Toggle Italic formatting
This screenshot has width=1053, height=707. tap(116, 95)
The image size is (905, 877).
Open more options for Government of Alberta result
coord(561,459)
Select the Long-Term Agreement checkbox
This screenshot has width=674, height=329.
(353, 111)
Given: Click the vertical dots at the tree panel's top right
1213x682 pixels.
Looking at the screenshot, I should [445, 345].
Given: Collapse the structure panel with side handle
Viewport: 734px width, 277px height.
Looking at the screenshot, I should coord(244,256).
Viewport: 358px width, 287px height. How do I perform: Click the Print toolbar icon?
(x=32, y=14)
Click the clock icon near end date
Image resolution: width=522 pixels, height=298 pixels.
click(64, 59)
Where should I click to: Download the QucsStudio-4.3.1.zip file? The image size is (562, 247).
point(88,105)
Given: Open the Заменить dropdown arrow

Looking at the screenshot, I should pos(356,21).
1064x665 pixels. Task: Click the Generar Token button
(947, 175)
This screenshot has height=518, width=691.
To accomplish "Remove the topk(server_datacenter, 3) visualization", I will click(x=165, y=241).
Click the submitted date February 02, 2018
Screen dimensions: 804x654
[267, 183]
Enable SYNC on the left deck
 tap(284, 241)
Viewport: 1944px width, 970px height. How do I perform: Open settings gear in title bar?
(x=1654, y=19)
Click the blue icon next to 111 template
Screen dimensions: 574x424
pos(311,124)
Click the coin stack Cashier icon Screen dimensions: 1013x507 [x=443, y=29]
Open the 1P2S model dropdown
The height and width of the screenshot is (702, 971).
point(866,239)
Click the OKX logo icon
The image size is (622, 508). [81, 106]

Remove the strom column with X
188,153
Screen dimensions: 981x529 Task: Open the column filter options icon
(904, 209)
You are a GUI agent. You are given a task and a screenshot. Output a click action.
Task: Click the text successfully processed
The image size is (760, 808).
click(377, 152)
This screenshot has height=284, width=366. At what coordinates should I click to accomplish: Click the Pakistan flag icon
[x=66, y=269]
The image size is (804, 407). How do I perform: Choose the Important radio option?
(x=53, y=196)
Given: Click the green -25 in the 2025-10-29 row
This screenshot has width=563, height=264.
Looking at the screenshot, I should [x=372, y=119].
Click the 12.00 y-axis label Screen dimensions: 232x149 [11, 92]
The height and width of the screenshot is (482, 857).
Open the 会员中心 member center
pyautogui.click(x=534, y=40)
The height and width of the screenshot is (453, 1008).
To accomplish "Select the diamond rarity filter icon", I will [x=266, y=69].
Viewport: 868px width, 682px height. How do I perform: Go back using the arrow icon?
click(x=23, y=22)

--- What you should do ---
Find the lines above that include the string "panel" and copy them.

--- Response to this exercise ---
Given: Click the vertical dots at the tree panel's top right
Given: Collapse the structure panel with side handle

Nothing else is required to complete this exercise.